• EXCERPTED DATA:

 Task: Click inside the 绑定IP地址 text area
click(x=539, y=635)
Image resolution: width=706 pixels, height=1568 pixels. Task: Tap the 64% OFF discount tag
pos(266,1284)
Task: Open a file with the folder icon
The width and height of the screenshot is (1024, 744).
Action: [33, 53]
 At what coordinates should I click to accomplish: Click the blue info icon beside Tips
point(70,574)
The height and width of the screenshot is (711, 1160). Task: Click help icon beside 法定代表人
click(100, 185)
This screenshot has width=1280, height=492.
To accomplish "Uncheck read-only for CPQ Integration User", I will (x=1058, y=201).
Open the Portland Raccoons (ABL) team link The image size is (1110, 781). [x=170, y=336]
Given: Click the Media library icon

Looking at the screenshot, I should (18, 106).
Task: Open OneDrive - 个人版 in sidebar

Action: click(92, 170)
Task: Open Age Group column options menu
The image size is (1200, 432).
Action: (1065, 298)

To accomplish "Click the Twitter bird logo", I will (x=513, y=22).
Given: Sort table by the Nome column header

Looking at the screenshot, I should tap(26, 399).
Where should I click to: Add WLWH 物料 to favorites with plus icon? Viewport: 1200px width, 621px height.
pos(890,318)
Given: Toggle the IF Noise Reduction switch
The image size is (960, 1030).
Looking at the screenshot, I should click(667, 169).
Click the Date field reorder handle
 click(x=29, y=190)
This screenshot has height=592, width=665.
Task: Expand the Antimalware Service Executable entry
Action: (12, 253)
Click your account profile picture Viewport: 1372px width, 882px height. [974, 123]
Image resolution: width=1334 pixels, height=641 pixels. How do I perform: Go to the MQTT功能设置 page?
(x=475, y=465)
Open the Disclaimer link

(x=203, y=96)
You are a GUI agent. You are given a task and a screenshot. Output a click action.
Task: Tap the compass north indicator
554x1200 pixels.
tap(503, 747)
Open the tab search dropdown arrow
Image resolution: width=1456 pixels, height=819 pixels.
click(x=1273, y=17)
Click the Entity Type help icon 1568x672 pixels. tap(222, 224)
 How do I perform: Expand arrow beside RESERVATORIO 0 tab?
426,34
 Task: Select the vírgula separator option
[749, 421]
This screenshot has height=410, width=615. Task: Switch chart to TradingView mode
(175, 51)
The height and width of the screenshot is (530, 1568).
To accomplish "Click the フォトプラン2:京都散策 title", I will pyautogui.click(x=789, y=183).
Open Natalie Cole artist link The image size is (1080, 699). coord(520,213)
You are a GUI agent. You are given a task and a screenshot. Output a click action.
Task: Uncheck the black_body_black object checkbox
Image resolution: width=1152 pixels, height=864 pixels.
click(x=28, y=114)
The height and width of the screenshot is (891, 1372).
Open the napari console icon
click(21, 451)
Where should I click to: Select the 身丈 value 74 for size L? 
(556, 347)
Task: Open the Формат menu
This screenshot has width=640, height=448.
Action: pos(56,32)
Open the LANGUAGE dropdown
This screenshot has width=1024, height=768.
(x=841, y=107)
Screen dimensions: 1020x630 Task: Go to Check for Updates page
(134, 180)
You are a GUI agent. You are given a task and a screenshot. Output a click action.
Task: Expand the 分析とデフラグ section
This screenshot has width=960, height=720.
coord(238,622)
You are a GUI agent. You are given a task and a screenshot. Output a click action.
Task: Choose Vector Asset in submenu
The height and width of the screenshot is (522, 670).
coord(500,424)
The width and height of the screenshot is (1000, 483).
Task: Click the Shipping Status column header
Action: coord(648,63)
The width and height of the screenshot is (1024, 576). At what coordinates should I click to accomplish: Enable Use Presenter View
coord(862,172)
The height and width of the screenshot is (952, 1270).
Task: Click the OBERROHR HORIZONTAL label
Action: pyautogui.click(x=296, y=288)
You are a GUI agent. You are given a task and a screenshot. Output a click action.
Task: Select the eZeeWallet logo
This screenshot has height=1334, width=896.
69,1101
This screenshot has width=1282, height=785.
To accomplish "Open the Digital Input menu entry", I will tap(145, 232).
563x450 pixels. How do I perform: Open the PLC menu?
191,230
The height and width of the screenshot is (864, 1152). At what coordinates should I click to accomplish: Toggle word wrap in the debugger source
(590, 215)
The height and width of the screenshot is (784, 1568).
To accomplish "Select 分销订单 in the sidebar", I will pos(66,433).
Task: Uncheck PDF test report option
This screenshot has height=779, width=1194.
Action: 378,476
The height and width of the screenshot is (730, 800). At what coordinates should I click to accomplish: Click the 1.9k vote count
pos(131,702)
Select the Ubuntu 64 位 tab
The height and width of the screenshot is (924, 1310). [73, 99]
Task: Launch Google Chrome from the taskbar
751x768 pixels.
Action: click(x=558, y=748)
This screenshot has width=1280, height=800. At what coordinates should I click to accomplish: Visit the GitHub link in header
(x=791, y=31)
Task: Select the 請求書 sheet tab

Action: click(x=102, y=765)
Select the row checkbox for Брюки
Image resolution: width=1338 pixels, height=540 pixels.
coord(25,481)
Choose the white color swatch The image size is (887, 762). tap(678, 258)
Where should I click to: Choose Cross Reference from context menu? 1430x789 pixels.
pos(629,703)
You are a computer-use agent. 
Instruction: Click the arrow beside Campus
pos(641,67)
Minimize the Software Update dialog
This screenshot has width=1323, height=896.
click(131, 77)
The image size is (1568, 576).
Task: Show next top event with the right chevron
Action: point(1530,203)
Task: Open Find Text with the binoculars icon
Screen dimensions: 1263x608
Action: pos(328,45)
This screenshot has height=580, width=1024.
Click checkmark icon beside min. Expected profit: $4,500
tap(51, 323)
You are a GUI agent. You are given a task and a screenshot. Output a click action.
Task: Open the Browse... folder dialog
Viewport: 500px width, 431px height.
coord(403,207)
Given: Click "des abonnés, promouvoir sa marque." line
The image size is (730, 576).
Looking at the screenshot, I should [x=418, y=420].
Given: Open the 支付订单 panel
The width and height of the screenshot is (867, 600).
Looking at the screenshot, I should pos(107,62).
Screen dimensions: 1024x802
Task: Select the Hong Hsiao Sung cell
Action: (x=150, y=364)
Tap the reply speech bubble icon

• ACTION ITEM: Repeat the records verbatim, every one of them.

• TASK RESPONSE:
 Task: Click inside the 绑定IP地址 text area
click(x=539, y=635)
Image resolution: width=706 pixels, height=1568 pixels. Task: Tap the 64% OFF discount tag
pos(266,1284)
Task: Open a file with the folder icon
The width and height of the screenshot is (1024, 744).
Action: [33, 53]
 At what coordinates should I click to accomplish: Click the blue info icon beside Tips
point(70,574)
The height and width of the screenshot is (711, 1160). Task: Click help icon beside 法定代表人
click(100, 185)
This screenshot has width=1280, height=492.
To accomplish "Uncheck read-only for CPQ Integration User", I will (x=1058, y=201).
Open the Portland Raccoons (ABL) team link The image size is (1110, 781). [x=170, y=336]
Given: Click the Media library icon

Looking at the screenshot, I should (18, 106).
Task: Open OneDrive - 个人版 in sidebar

Action: click(92, 170)
Task: Open Age Group column options menu
The image size is (1200, 432).
Action: (1065, 298)

To accomplish "Click the Twitter bird logo", I will (x=513, y=22).
Given: Sort table by the Nome column header

Looking at the screenshot, I should tap(26, 399).
Where should I click to: Add WLWH 物料 to favorites with plus icon? Viewport: 1200px width, 621px height.
pos(890,318)
Given: Toggle the IF Noise Reduction switch
The image size is (960, 1030).
Looking at the screenshot, I should click(667, 169).
Click the Date field reorder handle
 click(x=29, y=190)
This screenshot has height=592, width=665.
Task: Expand the Antimalware Service Executable entry
Action: (12, 253)
Click your account profile picture Viewport: 1372px width, 882px height. [974, 123]
Image resolution: width=1334 pixels, height=641 pixels. How do I perform: Go to the MQTT功能设置 page?
(x=475, y=465)
Open the Disclaimer link

(x=203, y=96)
You are a GUI agent. You are given a task and a screenshot. Output a click action.
Task: Tap the compass north indicator
554x1200 pixels.
tap(503, 747)
Open the tab search dropdown arrow
Image resolution: width=1456 pixels, height=819 pixels.
click(x=1273, y=17)
Click the Entity Type help icon 1568x672 pixels. tap(222, 224)
 How do I perform: Expand arrow beside RESERVATORIO 0 tab?
426,34
 Task: Select the vírgula separator option
[749, 421]
This screenshot has height=410, width=615. Task: Switch chart to TradingView mode
(175, 51)
The height and width of the screenshot is (530, 1568).
To accomplish "Click the フォトプラン2:京都散策 title", I will pyautogui.click(x=789, y=183).
Open Natalie Cole artist link The image size is (1080, 699). coord(520,213)
You are a GUI agent. You are given a task and a screenshot. Output a click action.
Task: Uncheck the black_body_black object checkbox
Image resolution: width=1152 pixels, height=864 pixels.
click(x=28, y=114)
The height and width of the screenshot is (891, 1372).
Open the napari console icon
click(21, 451)
Where should I click to: Select the 身丈 value 74 for size L? 
(556, 347)
Task: Open the Формат menu
This screenshot has width=640, height=448.
Action: pos(56,32)
Open the LANGUAGE dropdown
This screenshot has width=1024, height=768.
(x=841, y=107)
Screen dimensions: 1020x630 Task: Go to Check for Updates page
(134, 180)
You are a GUI agent. You are given a task and a screenshot. Output a click action.
Task: Expand the 分析とデフラグ section
This screenshot has width=960, height=720.
coord(238,622)
You are a GUI agent. You are given a task and a screenshot. Output a click action.
Task: Choose Vector Asset in submenu
The height and width of the screenshot is (522, 670).
coord(500,424)
The width and height of the screenshot is (1000, 483).
Task: Click the Shipping Status column header
Action: coord(648,63)
The width and height of the screenshot is (1024, 576). At what coordinates should I click to accomplish: Enable Use Presenter View
coord(862,172)
The height and width of the screenshot is (952, 1270).
Task: Click the OBERROHR HORIZONTAL label
Action: pyautogui.click(x=296, y=288)
You are a GUI agent. You are given a task and a screenshot. Output a click action.
Task: Select the eZeeWallet logo
This screenshot has height=1334, width=896.
69,1101
This screenshot has width=1282, height=785.
To accomplish "Open the Digital Input menu entry", I will tap(145, 232).
563x450 pixels. How do I perform: Open the PLC menu?
191,230
The height and width of the screenshot is (864, 1152). At what coordinates should I click to accomplish: Toggle word wrap in the debugger source
(590, 215)
The height and width of the screenshot is (784, 1568).
To accomplish "Select 分销订单 in the sidebar", I will pos(66,433).
Task: Uncheck PDF test report option
This screenshot has height=779, width=1194.
Action: 378,476
The height and width of the screenshot is (730, 800). At what coordinates should I click to accomplish: Click the 1.9k vote count
pos(131,702)
Select the Ubuntu 64 位 tab
The height and width of the screenshot is (924, 1310). [73, 99]
Task: Launch Google Chrome from the taskbar
751x768 pixels.
Action: click(x=558, y=748)
This screenshot has width=1280, height=800. At what coordinates should I click to accomplish: Visit the GitHub link in header
(x=791, y=31)
Task: Select the 請求書 sheet tab

Action: click(x=102, y=765)
Select the row checkbox for Брюки
Image resolution: width=1338 pixels, height=540 pixels.
coord(25,481)
Choose the white color swatch The image size is (887, 762). tap(678, 258)
Where should I click to: Choose Cross Reference from context menu? 1430x789 pixels.
pos(629,703)
You are a computer-use agent. 
Instruction: Click the arrow beside Campus
pos(641,67)
Minimize the Software Update dialog
This screenshot has width=1323, height=896.
click(131, 77)
The image size is (1568, 576).
Task: Show next top event with the right chevron
Action: point(1530,203)
Task: Open Find Text with the binoculars icon
Screen dimensions: 1263x608
Action: pos(328,45)
This screenshot has height=580, width=1024.
Click checkmark icon beside min. Expected profit: $4,500
tap(51, 323)
You are a GUI agent. You are given a task and a screenshot. Output a click action.
Task: Open the Browse... folder dialog
Viewport: 500px width, 431px height.
coord(403,207)
Given: Click "des abonnés, promouvoir sa marque." line
The image size is (730, 576).
Looking at the screenshot, I should [x=418, y=420].
Given: Open the 支付订单 panel
The width and height of the screenshot is (867, 600).
Looking at the screenshot, I should pos(107,62).
Screen dimensions: 1024x802
Task: Select the Hong Hsiao Sung cell
Action: (x=150, y=364)
Tap the reply speech bubble icon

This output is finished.